Consequently, Defendants invited and therefore waived any challenge to the alleged error.

See Watts, 583 S.W.3d at 489. Point 1 is denied.

                                          Point 4

       Defendants’ fourth point contends the trial court abused its discretion in joining

CORN “because the joinder was not ordered on ‘just terms’ as required by Rule 52.06[.]”

According to Defendants, “MORN was guilty of undue delay, bad faith and dilatory

motive, and defendants were prejudiced thereby.” We disagree.

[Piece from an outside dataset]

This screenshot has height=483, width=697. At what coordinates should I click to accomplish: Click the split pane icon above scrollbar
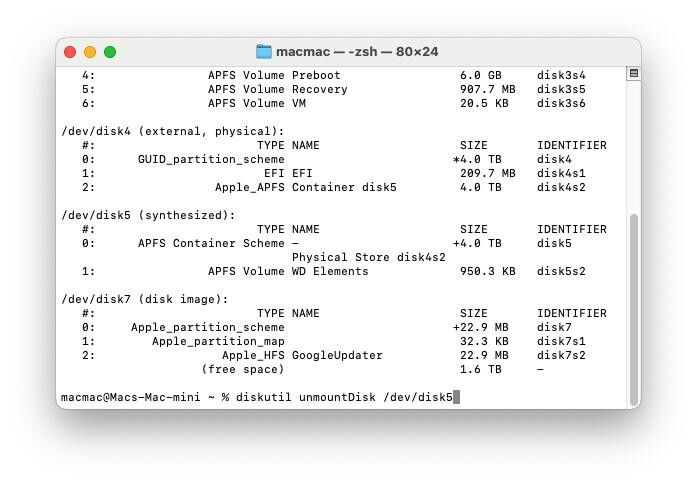click(633, 74)
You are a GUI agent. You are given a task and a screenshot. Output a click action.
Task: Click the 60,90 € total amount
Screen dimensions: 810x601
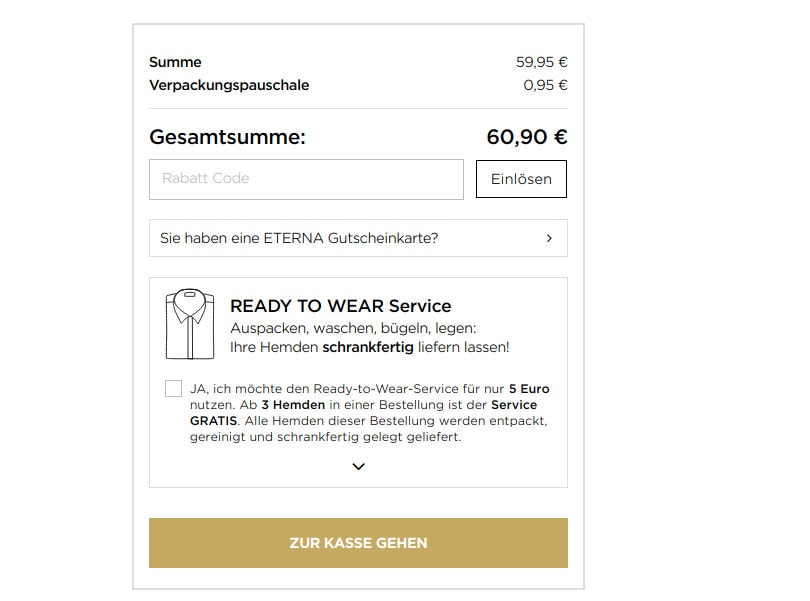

                                             17
        In relevant part, Rule 52.06 states that “[p]arties may be dropped or added by order

of the court on motion of any party or of its own initiative at any stage of the action and on

such terms as are just.” Id. “Motions to amend to add or substitute a party should be freely

granted when justice so requires.” Asmus v. Capital Region Family Practice, 115 S.W.3d
427, 432 (Mo. App. 2003); see also Union Center Redevelopment Corp. v. Leslie, 733
S.W.2d 6, 8 (Mo. App. 1987). “The law in Missouri for nearly a century is a new action is

not commenced by substituting the party having the legal right to sue instead of another

party improperly named.” Union Center Redevelopment Corp., 733 S.W.2d at 8. “This

rule is especially true where the subject matter of the suit and the issues to be tried are

unchanged.” Id.; see Asmus, 115 S.W.3d at 434.           Further, when a defendant “is fully

apprised of a claim arising from specified conduct and has prepared to defend the action

against him, his ability to protect himself will not be prejudicially affected if a new plaintiff

is added[.]” Rotella v. Joseph, 615 S.W.2d 616, 623 n.8 (Mo. App. 1987); Asmus, 115
S.W.3d at 434; Thompson v. Brown & Williamson Tobacco Corp., 207 S.W.3d 76, 114-

15 (Mo. App. 2006).

        In support of Defendants’ argument that the joinder of CORN was not on “just

terms,” Defendants rely solely on their own weighing of the evidence and conclusions they

believe the trial court should have reached. Defendants’ argument ignores our standard of

review. We are required to defer to the trial court regarding credibility determinations and

assigning weight to witness testimony. Metzger, 496 S.W.3d at 549. Here, the trial court

found Marhefka credible, and obviously did not believe that “MORN was guilty of undue

delay, bad faith and dilatory motive” as Defendants claim. Further, as the trial court found,

Defendants suffered no prejudice by adding CORN, “given the closely interwoven

                                               18
relationships of the two corporations MORN and CORN, and Defendants’ knowledge and

historical treatment as such.” Moreover, the owner of kuku.com – KKDY Radio owned

by CORN – was known and so listed by Defendants themselves. Because Defendants have

failed to show the court lacked careful consideration in deciding the issue, we find no abuse

of discretion in joining CORN as a plaintiff. Point 4 is denied.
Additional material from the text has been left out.